'Covid testing' shoots to the top of Google search trends ahead of Thanksgiving

Graig Graziosi
·3-min read
Wealthy New Yorkers have paid other residents to wait in coronavirus testing lines for them  (AP)
Wealthy New Yorkers have paid other residents to wait in coronavirus testing lines for them (AP)

Google searches in the US for "Covid testing" have skyrocketed ahead of the Thanksgiving holiday.

According to data from Google Trends, there has been a surge in searches for "Covid testing" since 16 Nov.

Google Trend indexes use ratings between 1-100, with 100 representing the maximum search interest. As of Tuesday, "Covid testing" was indexed at 100.

For context, between 1 to 7 November, "Covid testing" was indexed at 48.

It’s possible that those hoping to enjoy a Thanksgiving with friends and family are the ones driving the search for testing sites.

In Raleigh, North Carolina, testing sites have reported "unprecedented" numbers of patients in the week prior to Thanksgiving.

In Los Angeles, those hoping to get a test waited for four hours or more before they were swabbed. And rich New Yorkers were reportedly paying professional line-waiters to stand in long Covid testing lines for them.

While those rushing to get tested may think a negative result gives them the go-ahead to attend a large family gathering, health officials warn they should still opt to stay home.

US Surgeon General Jerome Adams said people should still follow social distancing, mask wearing and hand washing guidelines, even if they test negative.

“Let’s just be real here. I would rather be around someone who just had a negative Covid test than someone whose status I didn’t know,” Dr Adams said.

“But a negative test yesterday or Sunday doesn’t mean that you’re safe tomorrow. It doesn’t mean that you can relax your precautions.”

A negative test is not a free pass. It usually takes three days of replication after infection before Covid-19 can be identified in a lab test, though for many people the incubation period can extend for up to 14 days.

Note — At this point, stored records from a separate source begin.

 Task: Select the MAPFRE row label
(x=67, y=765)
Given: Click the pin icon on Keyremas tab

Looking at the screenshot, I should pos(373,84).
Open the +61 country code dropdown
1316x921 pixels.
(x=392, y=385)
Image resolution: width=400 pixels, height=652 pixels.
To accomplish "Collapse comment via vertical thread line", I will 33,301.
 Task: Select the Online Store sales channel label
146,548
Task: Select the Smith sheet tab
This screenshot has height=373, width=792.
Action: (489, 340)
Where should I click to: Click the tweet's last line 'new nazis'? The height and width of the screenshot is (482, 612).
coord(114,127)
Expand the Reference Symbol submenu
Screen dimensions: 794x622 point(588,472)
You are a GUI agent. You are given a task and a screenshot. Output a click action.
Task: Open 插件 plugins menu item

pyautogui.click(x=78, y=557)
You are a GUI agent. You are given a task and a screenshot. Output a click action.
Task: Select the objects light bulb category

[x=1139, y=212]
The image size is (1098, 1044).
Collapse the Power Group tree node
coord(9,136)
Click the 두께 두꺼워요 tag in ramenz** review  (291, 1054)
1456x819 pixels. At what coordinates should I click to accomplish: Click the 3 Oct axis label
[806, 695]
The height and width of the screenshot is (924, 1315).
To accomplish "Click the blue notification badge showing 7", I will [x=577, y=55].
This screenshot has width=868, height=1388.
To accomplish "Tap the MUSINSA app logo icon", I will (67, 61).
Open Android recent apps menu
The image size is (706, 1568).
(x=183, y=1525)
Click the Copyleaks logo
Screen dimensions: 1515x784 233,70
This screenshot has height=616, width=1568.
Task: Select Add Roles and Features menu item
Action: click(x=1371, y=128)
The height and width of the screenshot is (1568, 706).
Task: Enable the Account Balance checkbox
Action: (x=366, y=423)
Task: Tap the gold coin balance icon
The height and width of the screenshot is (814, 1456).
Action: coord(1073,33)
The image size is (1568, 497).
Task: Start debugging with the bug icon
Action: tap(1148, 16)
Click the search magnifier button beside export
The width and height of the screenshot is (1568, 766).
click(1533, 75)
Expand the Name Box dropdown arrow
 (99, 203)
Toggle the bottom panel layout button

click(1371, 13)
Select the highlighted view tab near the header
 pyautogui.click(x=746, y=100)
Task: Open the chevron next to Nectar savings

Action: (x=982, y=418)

As a result, someone could be infected for days - or even a week - before getting a test and still not have it show up as a positive.

Testing does not provide permission to ignore health professional's calls for coronavirus mitigating efforts like social distancing and mask usage. In addition to it not serving that purpose, Americans rushing out to get tests ahead of the holidays also puts a strain on medical staff and resources.

“Testing supply and testing times are really becoming very precious. We would appeal to people that they only get tested if they are sick or have a public health reason to get tested,” Dr Dawn Nolt of the Oregon Health and Science University Doernbecher Children's Hospital, told Oregon Public Broadcasting.

Dr Lester Baskin, a primary care physician who also spoke with the broadcaster, said he was advising all of his patients - test or not - to stay home this Thanksgiving. He says that quarantining is the only surefire way for a person to ensure they do not infect their loved ones.

"Unfortunately, some people may approach that as sort of a quarantine-light, you know?" he said. "But quarantine means isolated - in your house, isolated from other people."